A MOSCA PROFESSORA

A MOSCA PROFESSORA

Pequeno artrópode, a mosca não deixa de não ter grandes curiosidades que descobri, quando um dia me detive a olhar toda a sua trajectória e rotina num final de dia outonal, já com sol abaixo da linha do horizonte, enquanto me ocupava no computador a fazer uns trabalhos de escrita.

Verifiquei então que a pequena e importuna mosca tinha especial apetência pelo monitor do computador e pensei: deve ser a acompanhar os movimentos da setinha do rato. Parei por uns momentos de escrever para ver o que ela faria e apenas mexia com o rato. Verifiquei então e definitivamente que não eram os movimentos da seta do rato que a trouxeram até ali. Ela ficou indiferente. Mais grave. Muito mais grave. Ela veio vasculhar o que eu escrevia. Aí, parei e vi claramente que ela lia atentamente o meu texto, sem deixar para trás qualquer palavra ou frase por ler.

Sabia que as moscas eram espertas, mas nunca me tinha passado pela cabeça que sabiam ler. Desta eu tenho a certeza e mais… além de saber ler, corrigia-me dos erros ortográficos que eu dava. Também aqui neste particular ela me surpreendeu e de cada vez que eu dava um erro, ela lançava-se sobre mim e dava-me uma mordidela. Muito inteligente. Sabia muito bem distinguir um erro simples de um erro grosseiro e sabia-o melhor do que eu… Não sei ao certo se ela frequentou o magistério, mas que ela evidenciava dotes que os professores do antigamente tinham, lá isso não tenho dúvida. E porquê? Porque ela “sabia” dar o castigo de acordo com a gravidade do erro.

Assim, se o erro fosse de gravidade baixa, ela saltava do monitor e dava-me uma mordidela no braço, se o erro fosse grave dava-me uma mordidela na careca. Só me apercebi da diferença dos castigos depois de várias mordidelas na careca, que cada vez eram mais dolorosas e questionei. Perguntei-me então porque era mordido umas vezes na cabeça e outras no braço? Demorei a perceber e quando descobri eu já tinha sido severamente castigado. A culpa, acho que nem era minha…Perguntei, porque raio há erros nas palavras? Quem “inventou” essas armadilhas? Foi só para os professores darem uns tabefes nos meninos e as moscas morderem os adultos?

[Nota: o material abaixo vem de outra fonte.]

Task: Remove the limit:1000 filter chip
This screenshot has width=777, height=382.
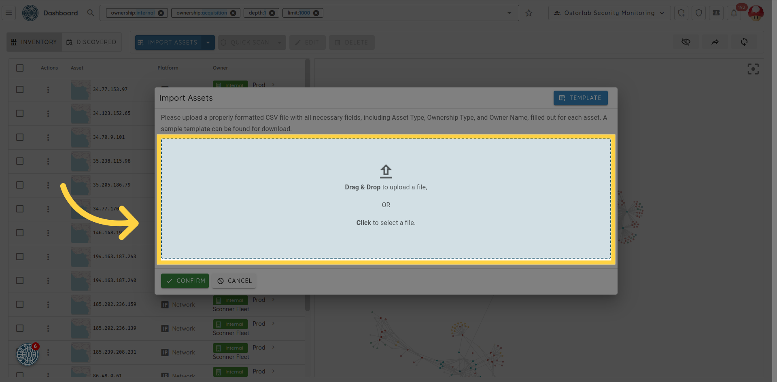Action: pos(316,13)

Sim, se houver alguém que saiba me responda.

Porque se escreve uma vezes com “S” outras vezes com “Z”, umas vezes com “Ç” outras com “SS”, ou “C” em vez de “S”, ou “G” em vez de “J”, ou o “X” a valer de “Z”, “S”, “CS”, “CH” ou “IS”, ou ainda ter de colocar à frente do “Q” sempre um “U” e este só se ler quando precede “A” ou “O” e mudo nas outras vogais, ou ainda só um “R” em vez de dois “RR”, e por aí fora…, não falando na conjugação verbal…que dor de cabeça… Houve de certeza alguém por trás destas armadilhas que gozava em dar os ditos tabefes (palmatoadas, puxões de orelhas…) nos indefesos meninos, sim nos meninos, porque nos adultos os professores não batem e aí substituem-se pelas moscas…

Como as moscas têm um ciclo de vida de 25 a 30 dias, pensei… daqui a três ou quatro semanas já estou livre desta importuna “professora”, mas … e se me aparece outra mosca que também sabe de gramática? Ah, esse é o meu medo…Vou ter de estudar bem a gramática, mas ainda antes quero dar um presente envenenado a esta “professora” que, tal como uma que eu conheço e depois de ter dado uns tabefes no Zézito, quando chegou à rua para pegar no carro tinha os quatro pneus vazios.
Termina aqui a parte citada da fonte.